了解 Azure Active Directory 中的功能
Azure Active Directory (Azure AD) 是 Microsoft 365 基于云的标识和访问管理服务,它是 Microsoft Entra 的一部分。
可以根据业务要求使用Azure AD来控制对应用和应用资源的访问。 例如,在访问重要组织资源时,可以使用Azure AD要求进行多重身份验证。 此外,还可以使用Azure AD在现有Windows Server AD和云应用(包括Microsoft 365)之间自动进行用户预配。 最后,Azure AD提供了强大的工具,可自动帮助保护用户标识和凭据,并满足访问管理要求。
Azure AD中的功能
| 类别 | 说明 |
|---|---|
| 应用管理 | 使用应用程序代理、单一登录、我的应用门户(也称为访问面板)和软件即服务 (SaaS) 应用管理云和本地应用。 |
| 身份验证 | 管理Azure Active Directory自助式密码重置、多重身份验证、自定义禁止密码列表和智能锁定。 |
| 面向开发人员的Azure Active Directory | 生成用于登录所有 Microsoft 标识的应用,获取用于调用Microsoft Graph、其他 Microsoft API 或自定义 API 的令牌。 |
| 企业到企业 (B2B) | 管理来宾和外部合作伙伴,同时保持对自己的公司数据的控制。 |
| 企业到客户 (B2C) | 自定义并控制用户在使用应用时如何注册、登录和管理其配置文件。 |
| 条件访问 | 管理对云应用的访问权限。 |
| 设备管理 | 管理云或本地设备访问公司数据的方式。 |
| 域服务 | 在不使用域控制器的情况下将 Azure 虚拟机加入域。 |
| 企业用户 | 使用组和管理员角色管理许可证分配、访问应用以及设置代理。 |
| 混合标识 | 使用 Azure Active Directory Connect 和 Connect Health 提供单个用户标识,以便对所有资源进行身份验证和授权,而不考虑位置(云或本地)。 |
| 身份管理 | 通过员工、业务合作伙伴、供应商、服务和应用访问控制来管理组织的标识。 还可以执行访问评审。 |
| 标识保护 | 检测影响组织标识的潜在漏洞,配置策略以响应可疑操作,然后采取适当的措施来解决这些问题。 |
| Azure 资源的托管标识 | 在 Azure AD 中为 Azure 服务提供自动托管标识,该标识可以对任何Azure AD支持的身份验证服务(包括Key Vault)进行身份验证。 |
| 特权标识管理 (PIM) | 管理、控制和监视组织内的访问权限。 此功能包括访问 Azure AD 和 Azure 中的资源以及其他 Microsoft Online Services,如 Microsoft 365 和 Intune。 |
| 报告和监视 | 深入了解环境中的安全性和使用模式。 |
Azure Active Directory和Microsoft 365中的外部协作
Microsoft Teams、SharePoint 和 OneDrive 是与外部用户协作和共享内容的三种最常用的方法。

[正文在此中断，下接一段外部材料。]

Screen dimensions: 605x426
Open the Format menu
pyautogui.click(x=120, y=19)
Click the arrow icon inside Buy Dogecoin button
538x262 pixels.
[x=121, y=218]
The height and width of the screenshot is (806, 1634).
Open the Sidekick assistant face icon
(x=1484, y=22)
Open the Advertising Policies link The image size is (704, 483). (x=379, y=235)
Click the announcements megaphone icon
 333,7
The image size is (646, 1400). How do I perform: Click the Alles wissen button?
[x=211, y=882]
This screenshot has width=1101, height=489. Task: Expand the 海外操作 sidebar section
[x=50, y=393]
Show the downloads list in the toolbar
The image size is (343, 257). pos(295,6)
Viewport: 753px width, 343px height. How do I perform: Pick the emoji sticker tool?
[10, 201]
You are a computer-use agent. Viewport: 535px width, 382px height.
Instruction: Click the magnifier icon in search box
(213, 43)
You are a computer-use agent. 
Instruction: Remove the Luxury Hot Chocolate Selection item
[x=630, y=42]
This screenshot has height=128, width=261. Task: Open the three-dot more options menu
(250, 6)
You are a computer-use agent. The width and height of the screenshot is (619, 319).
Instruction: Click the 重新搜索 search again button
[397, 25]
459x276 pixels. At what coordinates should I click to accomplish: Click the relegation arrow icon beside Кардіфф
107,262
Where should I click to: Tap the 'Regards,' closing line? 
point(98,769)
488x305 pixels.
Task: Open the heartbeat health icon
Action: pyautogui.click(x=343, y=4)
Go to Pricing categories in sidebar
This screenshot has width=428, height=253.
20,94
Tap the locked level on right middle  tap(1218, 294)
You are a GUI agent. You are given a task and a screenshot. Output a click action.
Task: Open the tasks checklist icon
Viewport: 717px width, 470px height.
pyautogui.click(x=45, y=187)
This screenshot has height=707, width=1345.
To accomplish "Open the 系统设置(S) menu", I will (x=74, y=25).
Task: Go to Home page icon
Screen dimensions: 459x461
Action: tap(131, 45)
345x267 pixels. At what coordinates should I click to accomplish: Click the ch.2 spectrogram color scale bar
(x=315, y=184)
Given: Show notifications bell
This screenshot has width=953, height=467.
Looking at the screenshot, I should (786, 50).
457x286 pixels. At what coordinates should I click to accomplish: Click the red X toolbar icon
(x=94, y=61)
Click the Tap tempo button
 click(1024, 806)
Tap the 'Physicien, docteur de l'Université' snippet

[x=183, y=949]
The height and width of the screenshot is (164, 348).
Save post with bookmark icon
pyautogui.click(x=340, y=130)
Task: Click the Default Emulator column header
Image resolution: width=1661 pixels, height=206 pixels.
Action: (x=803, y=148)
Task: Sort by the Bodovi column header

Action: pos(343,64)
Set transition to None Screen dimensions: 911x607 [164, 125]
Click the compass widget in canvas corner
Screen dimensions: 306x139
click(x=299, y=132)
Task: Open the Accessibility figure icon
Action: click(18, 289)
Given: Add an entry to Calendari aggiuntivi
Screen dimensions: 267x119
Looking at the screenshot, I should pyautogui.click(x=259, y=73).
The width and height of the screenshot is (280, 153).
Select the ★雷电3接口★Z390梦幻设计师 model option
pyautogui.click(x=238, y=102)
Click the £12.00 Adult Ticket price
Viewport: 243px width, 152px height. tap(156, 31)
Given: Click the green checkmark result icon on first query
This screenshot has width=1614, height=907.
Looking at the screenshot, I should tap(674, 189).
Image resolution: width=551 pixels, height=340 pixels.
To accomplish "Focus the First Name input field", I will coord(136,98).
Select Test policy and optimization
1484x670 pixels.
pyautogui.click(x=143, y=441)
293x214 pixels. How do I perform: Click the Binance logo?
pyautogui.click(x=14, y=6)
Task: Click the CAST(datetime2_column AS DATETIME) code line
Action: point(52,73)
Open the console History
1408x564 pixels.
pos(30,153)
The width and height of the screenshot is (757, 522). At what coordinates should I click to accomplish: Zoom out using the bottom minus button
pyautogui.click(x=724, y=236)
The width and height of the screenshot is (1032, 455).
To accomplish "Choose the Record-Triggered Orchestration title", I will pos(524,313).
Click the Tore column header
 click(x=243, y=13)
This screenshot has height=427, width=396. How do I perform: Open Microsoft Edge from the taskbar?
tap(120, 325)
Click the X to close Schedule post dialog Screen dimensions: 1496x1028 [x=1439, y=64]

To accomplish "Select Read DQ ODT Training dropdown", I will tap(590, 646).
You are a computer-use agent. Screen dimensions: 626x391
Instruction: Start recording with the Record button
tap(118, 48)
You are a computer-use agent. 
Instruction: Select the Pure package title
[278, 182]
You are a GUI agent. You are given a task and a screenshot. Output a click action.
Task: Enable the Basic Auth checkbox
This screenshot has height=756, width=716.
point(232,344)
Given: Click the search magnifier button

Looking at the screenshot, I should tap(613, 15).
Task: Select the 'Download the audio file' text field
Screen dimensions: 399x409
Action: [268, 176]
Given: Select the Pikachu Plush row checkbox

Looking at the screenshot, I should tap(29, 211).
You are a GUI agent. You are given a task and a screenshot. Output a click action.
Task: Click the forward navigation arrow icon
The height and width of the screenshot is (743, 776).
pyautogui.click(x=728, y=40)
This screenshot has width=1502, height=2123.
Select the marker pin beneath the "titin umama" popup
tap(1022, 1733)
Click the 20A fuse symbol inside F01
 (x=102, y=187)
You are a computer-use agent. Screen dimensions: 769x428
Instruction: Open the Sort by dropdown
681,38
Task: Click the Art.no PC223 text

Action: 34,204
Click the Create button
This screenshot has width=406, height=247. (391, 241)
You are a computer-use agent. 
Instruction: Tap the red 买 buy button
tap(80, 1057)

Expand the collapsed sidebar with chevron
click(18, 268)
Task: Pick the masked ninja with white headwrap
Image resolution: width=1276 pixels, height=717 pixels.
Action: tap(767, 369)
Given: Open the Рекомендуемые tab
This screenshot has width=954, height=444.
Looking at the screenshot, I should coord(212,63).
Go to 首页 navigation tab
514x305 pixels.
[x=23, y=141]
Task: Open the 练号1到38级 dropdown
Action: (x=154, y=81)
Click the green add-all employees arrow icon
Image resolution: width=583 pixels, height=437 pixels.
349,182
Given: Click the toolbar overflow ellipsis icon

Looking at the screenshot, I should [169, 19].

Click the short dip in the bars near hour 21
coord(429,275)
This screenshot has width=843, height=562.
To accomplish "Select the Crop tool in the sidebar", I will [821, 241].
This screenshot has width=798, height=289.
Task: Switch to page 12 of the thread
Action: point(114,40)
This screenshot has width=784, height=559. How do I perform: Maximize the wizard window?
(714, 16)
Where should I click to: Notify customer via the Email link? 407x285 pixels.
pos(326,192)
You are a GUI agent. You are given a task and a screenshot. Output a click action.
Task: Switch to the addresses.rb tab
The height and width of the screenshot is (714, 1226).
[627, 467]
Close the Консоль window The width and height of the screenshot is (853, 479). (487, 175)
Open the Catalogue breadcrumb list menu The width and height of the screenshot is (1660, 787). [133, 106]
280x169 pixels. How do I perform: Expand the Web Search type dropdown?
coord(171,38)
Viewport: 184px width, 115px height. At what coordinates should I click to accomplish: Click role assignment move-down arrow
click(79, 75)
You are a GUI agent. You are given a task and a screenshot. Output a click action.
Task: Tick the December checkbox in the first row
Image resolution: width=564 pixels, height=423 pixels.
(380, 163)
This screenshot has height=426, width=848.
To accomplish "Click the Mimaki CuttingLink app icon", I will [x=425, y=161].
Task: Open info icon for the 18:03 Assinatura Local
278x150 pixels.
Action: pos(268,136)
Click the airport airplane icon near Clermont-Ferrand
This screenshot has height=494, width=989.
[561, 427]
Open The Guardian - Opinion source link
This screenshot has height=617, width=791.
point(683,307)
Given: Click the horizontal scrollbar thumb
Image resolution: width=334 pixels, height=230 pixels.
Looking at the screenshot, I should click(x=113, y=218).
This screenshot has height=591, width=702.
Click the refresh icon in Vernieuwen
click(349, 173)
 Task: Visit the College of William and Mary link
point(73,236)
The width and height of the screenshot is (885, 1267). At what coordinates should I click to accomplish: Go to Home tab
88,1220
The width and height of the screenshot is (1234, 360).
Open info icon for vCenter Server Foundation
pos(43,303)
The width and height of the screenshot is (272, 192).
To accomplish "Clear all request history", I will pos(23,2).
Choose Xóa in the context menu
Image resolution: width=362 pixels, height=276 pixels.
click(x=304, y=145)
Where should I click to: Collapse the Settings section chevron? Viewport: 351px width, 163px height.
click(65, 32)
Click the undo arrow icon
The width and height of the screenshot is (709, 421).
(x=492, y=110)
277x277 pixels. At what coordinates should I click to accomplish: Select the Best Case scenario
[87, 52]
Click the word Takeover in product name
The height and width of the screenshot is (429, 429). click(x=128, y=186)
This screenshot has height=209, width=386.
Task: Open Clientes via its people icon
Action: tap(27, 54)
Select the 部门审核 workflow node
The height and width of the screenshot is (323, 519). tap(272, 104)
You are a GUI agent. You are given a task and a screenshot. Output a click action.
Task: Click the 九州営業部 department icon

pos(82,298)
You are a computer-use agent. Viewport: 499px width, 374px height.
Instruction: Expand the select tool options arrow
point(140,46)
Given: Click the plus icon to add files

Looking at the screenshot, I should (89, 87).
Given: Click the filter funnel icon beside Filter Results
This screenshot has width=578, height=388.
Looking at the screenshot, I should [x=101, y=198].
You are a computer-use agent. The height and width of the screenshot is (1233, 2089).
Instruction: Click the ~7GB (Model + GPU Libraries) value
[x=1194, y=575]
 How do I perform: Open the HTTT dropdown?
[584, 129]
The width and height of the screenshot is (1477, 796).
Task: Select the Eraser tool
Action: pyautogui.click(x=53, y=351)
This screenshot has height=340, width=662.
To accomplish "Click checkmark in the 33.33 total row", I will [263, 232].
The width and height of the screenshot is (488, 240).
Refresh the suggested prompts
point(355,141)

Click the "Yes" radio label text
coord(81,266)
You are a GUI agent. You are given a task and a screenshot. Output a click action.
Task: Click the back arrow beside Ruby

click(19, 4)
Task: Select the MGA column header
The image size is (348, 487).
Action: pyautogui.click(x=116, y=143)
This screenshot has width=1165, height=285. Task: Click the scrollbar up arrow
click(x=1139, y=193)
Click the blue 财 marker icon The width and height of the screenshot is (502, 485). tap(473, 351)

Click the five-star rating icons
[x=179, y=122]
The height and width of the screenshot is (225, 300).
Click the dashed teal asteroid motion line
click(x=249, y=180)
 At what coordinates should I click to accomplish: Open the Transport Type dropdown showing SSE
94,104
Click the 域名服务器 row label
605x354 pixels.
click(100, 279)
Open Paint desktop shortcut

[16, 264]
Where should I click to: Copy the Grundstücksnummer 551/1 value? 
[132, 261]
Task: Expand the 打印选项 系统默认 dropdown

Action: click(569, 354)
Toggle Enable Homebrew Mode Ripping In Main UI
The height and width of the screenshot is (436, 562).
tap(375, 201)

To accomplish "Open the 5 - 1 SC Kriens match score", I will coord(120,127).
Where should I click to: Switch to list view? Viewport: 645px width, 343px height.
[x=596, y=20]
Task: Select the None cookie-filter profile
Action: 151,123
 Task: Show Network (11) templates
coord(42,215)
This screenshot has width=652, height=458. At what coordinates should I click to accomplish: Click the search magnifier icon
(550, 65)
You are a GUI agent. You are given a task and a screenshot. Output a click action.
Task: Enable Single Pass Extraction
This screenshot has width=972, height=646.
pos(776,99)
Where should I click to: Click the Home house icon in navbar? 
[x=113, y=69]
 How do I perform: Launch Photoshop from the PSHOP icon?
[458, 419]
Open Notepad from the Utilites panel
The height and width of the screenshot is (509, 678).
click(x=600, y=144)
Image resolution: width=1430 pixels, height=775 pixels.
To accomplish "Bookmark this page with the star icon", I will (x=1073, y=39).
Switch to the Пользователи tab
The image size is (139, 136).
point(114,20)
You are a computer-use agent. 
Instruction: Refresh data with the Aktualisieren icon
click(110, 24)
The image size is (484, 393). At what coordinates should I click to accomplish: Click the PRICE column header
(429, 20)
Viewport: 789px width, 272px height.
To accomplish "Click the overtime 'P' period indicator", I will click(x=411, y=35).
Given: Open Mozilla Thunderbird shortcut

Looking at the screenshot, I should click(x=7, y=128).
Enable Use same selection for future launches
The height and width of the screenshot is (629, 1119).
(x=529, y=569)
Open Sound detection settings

Azure Active Directory (Azure AD) 企业到企业 (B2B) 协作是外部标识中的一项功能,可用于邀请来宾与组织进行协作。 通过 B2B 协作,可以安全地与来自任何其他组织的来宾共享Microsoft 365应用程序和服务,同时保持对你自己的公司数据的控制。
借助 Azure AD B2B,合作伙伴可以使用自己的标识管理解决方案,因此你的组织不会产生任何外部管理开销。 来宾使用自己的工作、学校或社交标识登录到应用和服务。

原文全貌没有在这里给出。